Farmland owners, Rufus and Sarah Haner, sold this parcel of land in section 13, for the purposes of a “burying ground”, presumably thus its name, Haner Cemetery, in 1851 for $25.00 to the Board of Health of Vermontville [Township], Eaton County. The deed (copy included) for this sale was not recorded within the county until 1853. The earliest burial found during readings was of a 20-year old woman named Juan Russell in 1852.  The last burial located was of Benjamin Lake in 1914.  It should be noted that at times this cemetery has erroneously been called Ames Cemetery.


Haner Cemetery sets on a hill, off the road in a clump of trees in the middle of a farm field at the corner of Gresham Highway and Shaytown Road, between Charlotte and Vermontville, and would not easily be recognized as a cemetery.  Since previous readings the removal of the sheep that once helped to keep down some of the overgrowth, Haner is even more overgrown with myrtle, wild lilies and lilac bushes that have all gone wild.  It is not likely that this small, nearly forgotten cemetery will any time soon be cleared of its overgrowth.


As is typical of old cemeteries many of the headstones are broken, separated and have fallen from their foundations, unfortunately many face down, and/or just plain sunk completely out of sight.  Some of the headstones in this reading were actually dug up from under six to eight inches of overgrowth and soil and some were unmovable for reading.  And some from previous reading were not found at all.

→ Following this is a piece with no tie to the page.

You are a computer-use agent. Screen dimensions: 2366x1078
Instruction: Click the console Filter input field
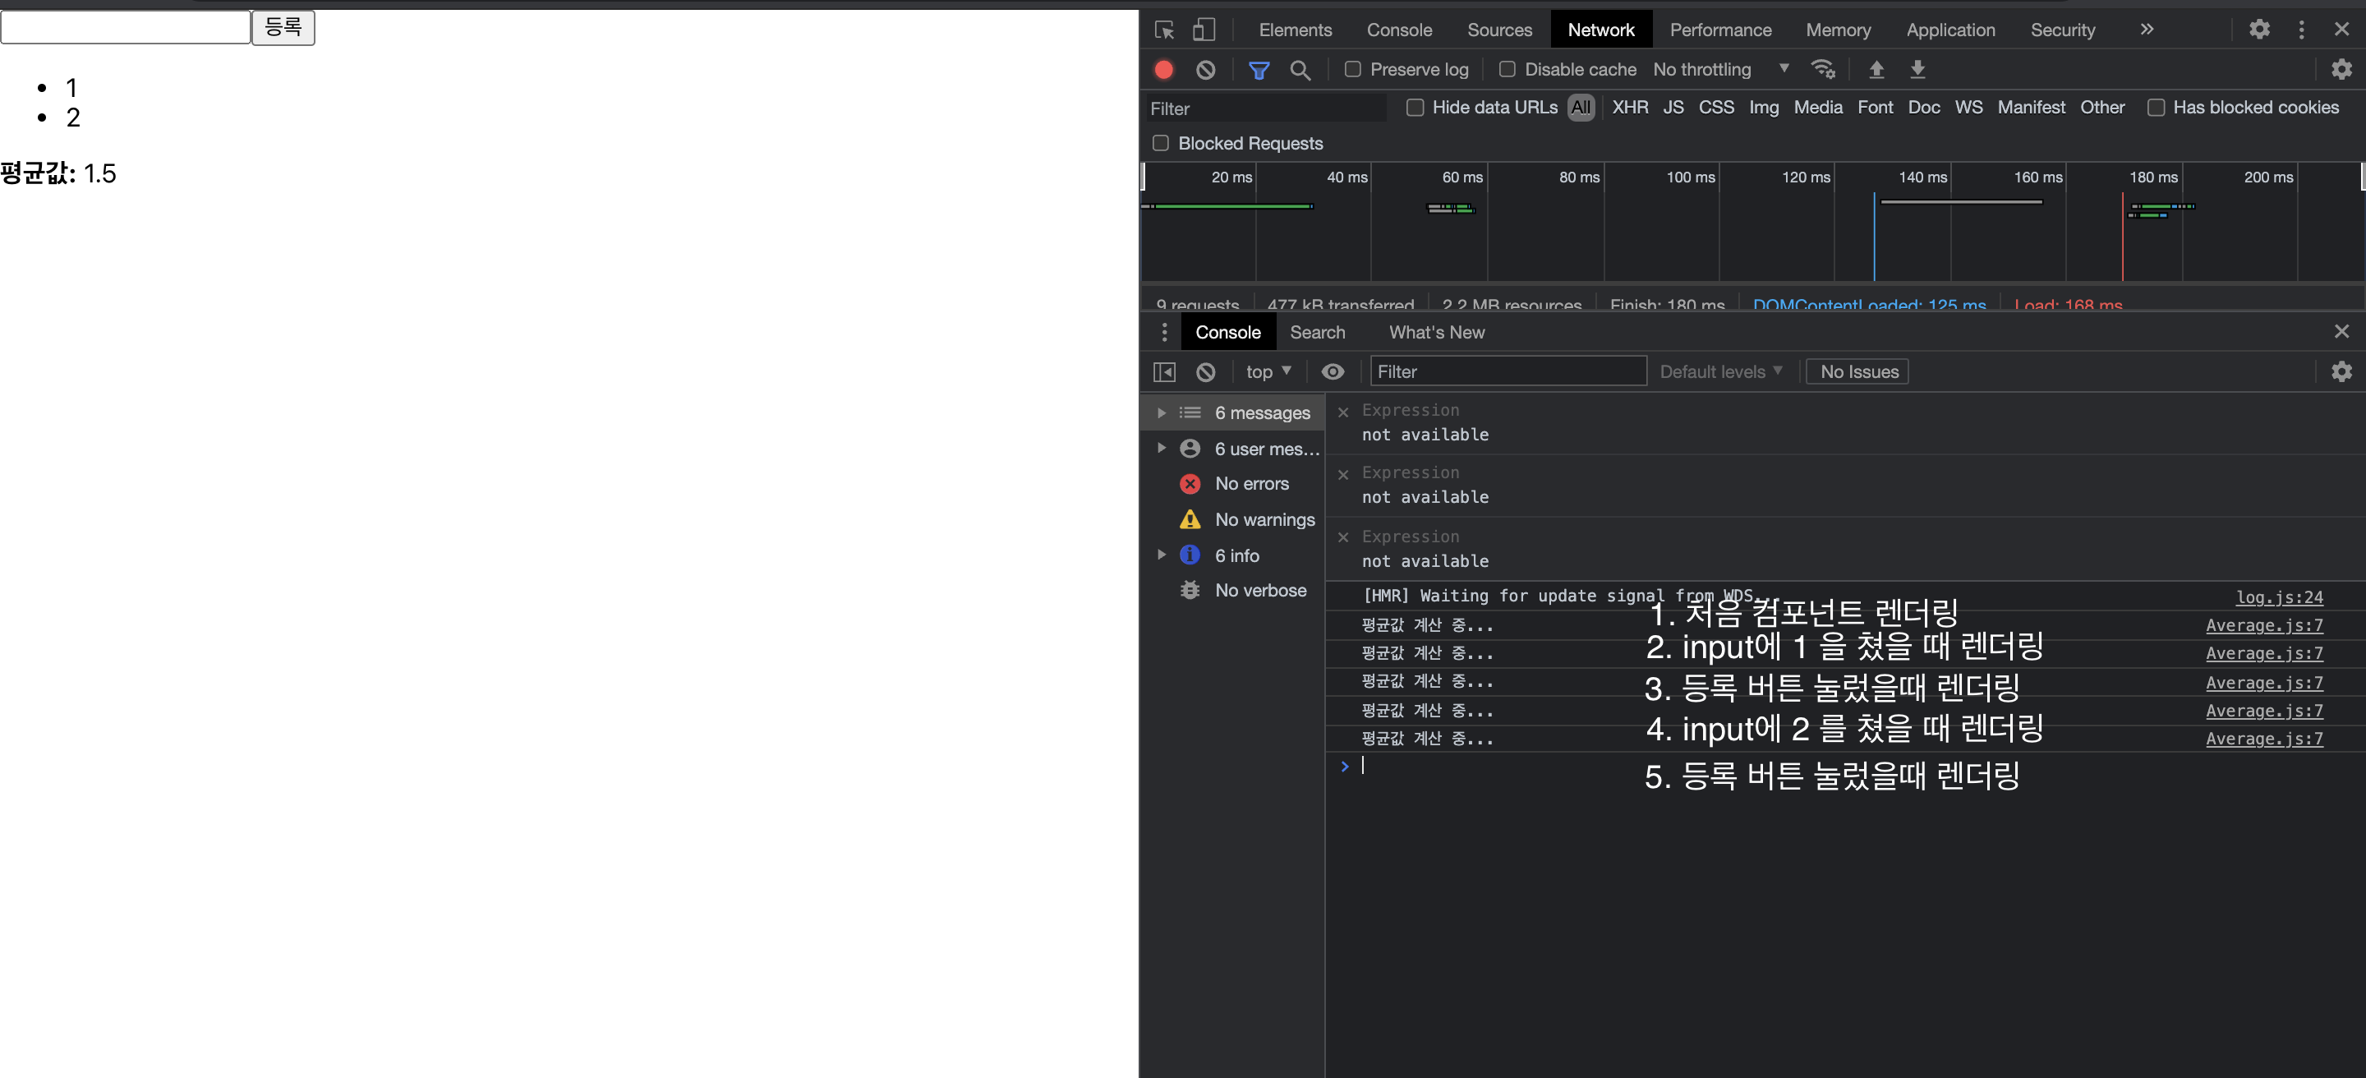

In 1981 my neighbor, S.D. Rogers, and I talked about Haner Cemetery as he had family there.  This conversation prompted he and his wife, Iva, to trudge through the cemetery and do a reading of their own.  I have included information from their adventure.  Mr. Rogers, Dee as he was lovingly known, died at the age of 100 years and one month; he was our family’s personal neighborhood and county historian and remembered much about many things…sharp as a tack.


In checking with the Vermontville Township Board secretary and president, the township sextant, Vermontville Library and the property owners it was found that there are no known burial records in existence for Haner Cemetery.


With the permission of the land owners a sign for the cemetery was made that will be placed some time in the summer of 2009.